Problem with slow UI and worker timeouts


#1

I am setting up on premises Redash into Kubernetes cluster (hosted in AWS) with the latest docker images.

I tried the docker-compose.porduction.yaml with docker and it worked fine.
Then I made Kubernetes services and deployment yaml configurations for server, worker and redis and configured the DB.

Create_db job worked fine, but if I use the Redash UI, then it is very slow (page loads about a minute) … but at the end it loads correctly.

I believe I have something misconfigured.

From server logs I see long “query_duration” but no errors:
[2017-05-03 09:02:13,233][PID:32180][INFO][metrics] method=GET path=/api/queries/recent endpoint=recent_queries status=200 content_type=application/json content_length=2 duration=119.76 query_count=5 query_duration=101.95 [2017-05-03 09:02:33,237][PID:32556][DEBUG][metrics] table=organizations query=select duration=2.41

From server logs I also see that workers are getting timeout regularly:
[2017-05-03 11:56:57 +0000] [1] [CRITICAL] WORKER TIMEOUT (pid:11622) [2017-05-03 11:56:57 +0000] [11622] [INFO] Worker exiting (pid: 11622) [2017-05-03 11:56:58 +0000] [11872] [INFO] Booting worker with pid: 11872

From the DB logs the query times are less than 1ms.
2017-05-03 11:28:26.783 UTC [5199]: [20-1] user=redash,db=redash,client=10.24.221.104(43642),app=[unknown] LOG: duration: 0.308 ms statement: SELECT users.groups AS users_groups, users.updated_at AS users_updated_at, users.created_at AS users_created_at, users.id AS users_id, users.org_id AS users_org_id, users.name AS users_name, users.email AS users_email, users.password_hash AS users_password_hash, users.api_key AS users_api_key

From the DB logs I also see that the client is closing connection regularly … might be related worker timeouts:
2017-05-03 02:45:00.327 UTC [31710]: [1-1] user=redash,db=redash,client=10.44.221.236(40460),app=[unknown] LOG: could not receive data from client: Connection reset by peer

Any suggestion about how get the redash UI normal.

Is there any diagram about how the server and workers are communicating and about Redash architecture?


#2

Each Redash process (worker or web server) communicates directly with the database, so in theory there is no overhead aside from regular stuff.

Gunicorn has a default timeout of 30 seconds per request.
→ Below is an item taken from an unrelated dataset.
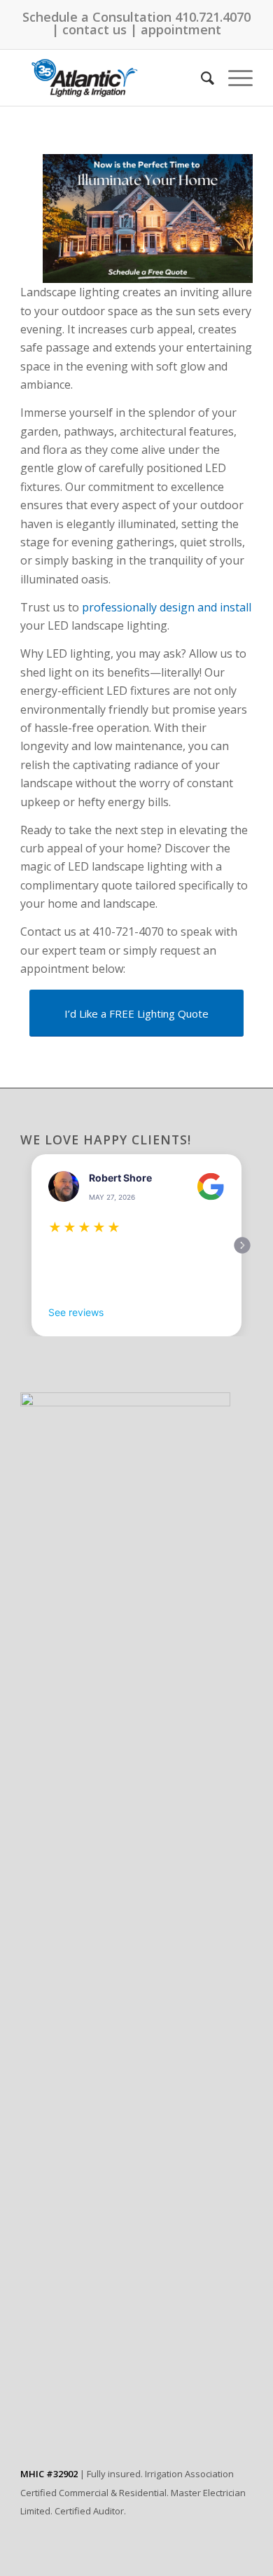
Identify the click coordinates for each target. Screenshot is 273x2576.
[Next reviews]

If your requests take longer, it might explain the timeouts and the disconnects from Postgres.

I would try to understand what queries take long, and see how long the database reports they take. It might be that the <1ms execution time you saw is for a specific query that happens to run fast, and not representative of the other queries.


#3

I’m seeing the same issues with a very similar setup. DB queries finish in milliseconds, though page loads take significantly longer.

@hardi have you had any progress in resolving this?


#4

Hi @grue

My solution might not help you much because I switched from “Redash containers in Kubernetes cluster” to “Ubuntu 16.04 + bootstrap.sh script” setup. I was a little hurry and it works for me now.

About understanding the Redash architecture I’d recommend to look into the same bootstrap.sh script and the supervisor config files. It helped me to understand the Redash components and the setup a little better.

Also I suspect that my issue might have been related with replacing the nginx with AWS ELB and not properly implementing the nginx config.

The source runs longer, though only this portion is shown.